Challenge =>
Put every line of the records below into a JSON list of strings, one string per line, leaving out blank lines.
━━━ Data to use
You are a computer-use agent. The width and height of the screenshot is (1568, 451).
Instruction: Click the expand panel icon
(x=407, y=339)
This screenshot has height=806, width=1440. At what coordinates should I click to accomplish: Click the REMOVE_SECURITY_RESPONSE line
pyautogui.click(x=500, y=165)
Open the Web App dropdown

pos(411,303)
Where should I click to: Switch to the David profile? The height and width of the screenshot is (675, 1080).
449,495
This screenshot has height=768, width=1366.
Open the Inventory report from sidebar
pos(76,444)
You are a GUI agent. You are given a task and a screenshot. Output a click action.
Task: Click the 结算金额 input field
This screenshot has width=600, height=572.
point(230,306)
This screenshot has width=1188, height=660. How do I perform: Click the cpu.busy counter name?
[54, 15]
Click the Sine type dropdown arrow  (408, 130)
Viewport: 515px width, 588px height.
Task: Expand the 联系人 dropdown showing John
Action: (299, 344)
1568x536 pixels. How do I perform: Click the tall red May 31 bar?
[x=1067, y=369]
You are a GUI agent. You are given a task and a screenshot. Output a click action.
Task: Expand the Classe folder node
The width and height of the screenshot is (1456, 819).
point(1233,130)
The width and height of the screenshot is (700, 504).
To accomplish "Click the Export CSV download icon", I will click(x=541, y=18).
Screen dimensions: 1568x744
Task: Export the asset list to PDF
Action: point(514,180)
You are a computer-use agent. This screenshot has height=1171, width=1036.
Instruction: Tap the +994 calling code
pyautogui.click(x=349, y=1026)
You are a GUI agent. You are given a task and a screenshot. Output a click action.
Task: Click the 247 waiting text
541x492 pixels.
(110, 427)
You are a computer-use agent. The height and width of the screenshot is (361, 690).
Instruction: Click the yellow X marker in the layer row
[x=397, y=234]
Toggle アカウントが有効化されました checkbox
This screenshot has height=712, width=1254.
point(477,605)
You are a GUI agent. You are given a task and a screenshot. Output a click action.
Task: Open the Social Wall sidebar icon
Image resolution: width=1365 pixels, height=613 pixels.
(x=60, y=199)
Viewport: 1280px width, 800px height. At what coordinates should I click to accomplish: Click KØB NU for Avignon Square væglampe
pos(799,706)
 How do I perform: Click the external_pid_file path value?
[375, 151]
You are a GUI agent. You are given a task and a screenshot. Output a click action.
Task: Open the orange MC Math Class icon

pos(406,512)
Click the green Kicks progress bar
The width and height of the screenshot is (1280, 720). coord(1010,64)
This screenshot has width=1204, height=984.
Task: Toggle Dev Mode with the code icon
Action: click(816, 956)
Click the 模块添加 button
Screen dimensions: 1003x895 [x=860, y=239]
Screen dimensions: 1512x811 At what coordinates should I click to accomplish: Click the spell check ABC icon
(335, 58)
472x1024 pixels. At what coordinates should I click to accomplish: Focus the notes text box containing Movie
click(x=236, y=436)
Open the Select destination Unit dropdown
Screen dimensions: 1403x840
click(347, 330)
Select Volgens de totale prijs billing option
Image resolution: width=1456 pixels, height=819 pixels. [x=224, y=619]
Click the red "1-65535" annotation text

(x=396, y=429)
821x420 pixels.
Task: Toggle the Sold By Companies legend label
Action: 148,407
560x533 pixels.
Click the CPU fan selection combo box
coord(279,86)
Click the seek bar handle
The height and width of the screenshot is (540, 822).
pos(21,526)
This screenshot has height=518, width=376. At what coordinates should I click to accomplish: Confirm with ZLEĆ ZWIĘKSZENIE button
━━━━━━
Reply to the task =>
[
  "You are a computer-use agent. The width and height of the screenshot is (1568, 451).",
  "Instruction: Click the expand panel icon",
  "(x=407, y=339)",
  "This screenshot has height=806, width=1440. At what coordinates should I click to accomplish: Click the REMOVE_SECURITY_RESPONSE line",
  "pyautogui.click(x=500, y=165)",
  "Open the Web App dropdown",
  "pos(411,303)",
  "Where should I click to: Switch to the David profile? The height and width of the screenshot is (675, 1080).",
  "449,495",
  "This screenshot has height=768, width=1366.",
  "Open the Inventory report from sidebar",
  "pos(76,444)",
  "You are a GUI agent. You are given a task and a screenshot. Output a click action.",
  "Task: Click the 结算金额 input field",
  "This screenshot has width=600, height=572.",
  "point(230,306)",
  "This screenshot has width=1188, height=660. How do I perform: Click the cpu.busy counter name?",
  "[54, 15]",
  "Click the Sine type dropdown arrow  (408, 130)",
  "Viewport: 515px width, 588px height.",
  "Task: Expand the 联系人 dropdown showing John",
  "Action: (299, 344)",
  "1568x536 pixels. How do I perform: Click the tall red May 31 bar?",
  "[x=1067, y=369]",
  "You are a GUI agent. You are given a task and a screenshot. Output a click action.",
  "Task: Expand the Classe folder node",
  "The width and height of the screenshot is (1456, 819).",
  "point(1233,130)",
  "The width and height of the screenshot is (700, 504).",
  "To accomplish \"Click the Export CSV download icon\", I will click(x=541, y=18).",
  "Screen dimensions: 1568x744",
  "Task: Export the asset list to PDF",
  "Action: point(514,180)",
  "You are a computer-use agent. This screenshot has height=1171, width=1036.",
  "Instruction: Tap the +994 calling code",
  "pyautogui.click(x=349, y=1026)",
  "You are a GUI agent. You are given a task and a screenshot. Output a click action.",
  "Task: Click the 247 waiting text",
  "541x492 pixels.",
  "(110, 427)",
  "You are a computer-use agent. The height and width of the screenshot is (361, 690).",
  "Instruction: Click the yellow X marker in the layer row",
  "[x=397, y=234]",
  "Toggle アカウントが有効化されました checkbox",
  "This screenshot has height=712, width=1254.",
  "point(477,605)",
  "You are a GUI agent. You are given a task and a screenshot. Output a click action.",
  "Task: Open the Social Wall sidebar icon",
  "Image resolution: width=1365 pixels, height=613 pixels.",
  "(x=60, y=199)",
  "Viewport: 1280px width, 800px height. At what coordinates should I click to accomplish: Click KØB NU for Avignon Square væglampe",
  "pos(799,706)",
  " How do I perform: Click the external_pid_file path value?",
  "[375, 151]",
  "You are a GUI agent. You are given a task and a screenshot. Output a click action.",
  "Task: Open the orange MC Math Class icon",
  "pos(406,512)",
  "Click the green Kicks progress bar",
  "The width and height of the screenshot is (1280, 720). coord(1010,64)",
  "This screenshot has width=1204, height=984.",
  "Task: Toggle Dev Mode with the code icon",
  "Action: click(816, 956)",
  "Click the 模块添加 button",
  "Screen dimensions: 1003x895 [x=860, y=239]",
  "Screen dimensions: 1512x811 At what coordinates should I click to accomplish: Click the spell check ABC icon",
  "(335, 58)",
  "472x1024 pixels. At what coordinates should I click to accomplish: Focus the notes text box containing Movie",
  "click(x=236, y=436)",
  "Open the Select destination Unit dropdown",
  "Screen dimensions: 1403x840",
  "click(347, 330)",
  "Select Volgens de totale prijs billing option",
  "Image resolution: width=1456 pixels, height=819 pixels. [x=224, y=619]",
  "Click the red \"1-65535\" annotation text",
  "(x=396, y=429)",
  "821x420 pixels.",
  "Task: Toggle the Sold By Companies legend label",
  "Action: 148,407",
  "560x533 pixels.",
  "Click the CPU fan selection combo box",
  "coord(279,86)",
  "Click the seek bar handle",
  "The height and width of the screenshot is (540, 822).",
  "pos(21,526)",
  "This screenshot has height=518, width=376. At what coordinates should I click to accomplish: Confirm with ZLEĆ ZWIĘKSZENIE button"
]